- Location: Mullaitivu District, Sri Lanka Trincomalee District, Sri Lanka
- Coordinates: 9°0′N 80°56′E﻿ / ﻿9.000°N 80.933°E
- Type: Lagoon
- Primary inflows: Churiyan Aru
- Primary outflows: Indian Ocean
- Surface area: 29.95 square kilometres (11.56 sq mi)
- Max. depth: 4 metres (13 ft)
- Surface elevation: Sea level
- Settlements: Kokkilai Kokkuthoduvai

= Kokkilai Lagoon =

Sri Lankan lagoon

Kokkilai lagoon (கொக்குளாய்; කෝකිලායි) is an estuarine lagoon in Mullaitivu District and Trincomalee District, north-east Sri Lanka. The town of Kokkilai is located on a sand bar between the lagoon and the Indian Ocean.

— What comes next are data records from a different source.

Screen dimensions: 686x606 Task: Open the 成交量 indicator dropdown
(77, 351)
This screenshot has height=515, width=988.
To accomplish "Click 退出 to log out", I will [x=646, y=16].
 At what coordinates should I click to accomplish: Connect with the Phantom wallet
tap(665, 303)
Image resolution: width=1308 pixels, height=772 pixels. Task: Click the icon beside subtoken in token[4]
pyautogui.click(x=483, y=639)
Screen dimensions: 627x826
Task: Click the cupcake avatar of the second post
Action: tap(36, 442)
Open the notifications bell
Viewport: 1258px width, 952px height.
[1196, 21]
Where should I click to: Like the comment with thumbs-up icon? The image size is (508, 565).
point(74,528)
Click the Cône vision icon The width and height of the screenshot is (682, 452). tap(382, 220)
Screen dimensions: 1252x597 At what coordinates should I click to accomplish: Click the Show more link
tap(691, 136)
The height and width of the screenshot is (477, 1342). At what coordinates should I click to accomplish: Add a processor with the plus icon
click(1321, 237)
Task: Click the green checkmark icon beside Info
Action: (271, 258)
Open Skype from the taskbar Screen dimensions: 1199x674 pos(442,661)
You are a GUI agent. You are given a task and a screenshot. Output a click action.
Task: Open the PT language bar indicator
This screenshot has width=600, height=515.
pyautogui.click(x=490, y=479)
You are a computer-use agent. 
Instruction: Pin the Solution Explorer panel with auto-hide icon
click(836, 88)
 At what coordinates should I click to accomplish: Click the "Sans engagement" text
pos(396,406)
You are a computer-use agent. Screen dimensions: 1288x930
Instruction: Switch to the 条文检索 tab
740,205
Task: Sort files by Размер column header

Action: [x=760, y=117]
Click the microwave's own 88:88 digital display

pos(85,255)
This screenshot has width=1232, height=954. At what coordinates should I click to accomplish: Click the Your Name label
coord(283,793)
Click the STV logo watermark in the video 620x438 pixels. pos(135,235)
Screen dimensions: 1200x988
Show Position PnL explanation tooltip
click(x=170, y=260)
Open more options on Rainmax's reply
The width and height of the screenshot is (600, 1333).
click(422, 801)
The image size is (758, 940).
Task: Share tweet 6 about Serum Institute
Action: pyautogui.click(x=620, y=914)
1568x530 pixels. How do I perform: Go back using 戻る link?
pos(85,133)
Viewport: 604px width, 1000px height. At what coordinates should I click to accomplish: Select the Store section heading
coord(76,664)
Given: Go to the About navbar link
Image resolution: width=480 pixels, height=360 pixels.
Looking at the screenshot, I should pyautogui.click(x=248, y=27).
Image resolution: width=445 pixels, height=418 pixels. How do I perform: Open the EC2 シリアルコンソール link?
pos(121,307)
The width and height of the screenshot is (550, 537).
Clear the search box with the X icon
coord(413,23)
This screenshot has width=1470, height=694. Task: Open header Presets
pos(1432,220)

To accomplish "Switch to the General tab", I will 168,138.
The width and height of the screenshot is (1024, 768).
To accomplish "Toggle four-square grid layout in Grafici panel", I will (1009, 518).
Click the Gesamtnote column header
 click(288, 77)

The lagoon is fed by a number of small rivers, including Churiyan Aru. It is linked to the sea by a narrow channel that is very often blocked by the sand bar. The lagoon's water is brackish.

The lagoon is surrounded by a densely populated region containing cultivated land, scrubland and open forest. The land is used for prawn fishing, paddy cultivation and some shifting cultivation.

The lagoon has extensive sea grass beds and small areas of mangrove swamp and mudflats. The shallow waters of the lagoon attracts a wide variety of water birds including pelican, cormorant, herons, egrets, wild duck, stork, waders and pink flamingoes.

The lagoon was designated a wildlife sanctuary in 1951. It has since been popular for its bird sanctuary and boat safari amongst tourists.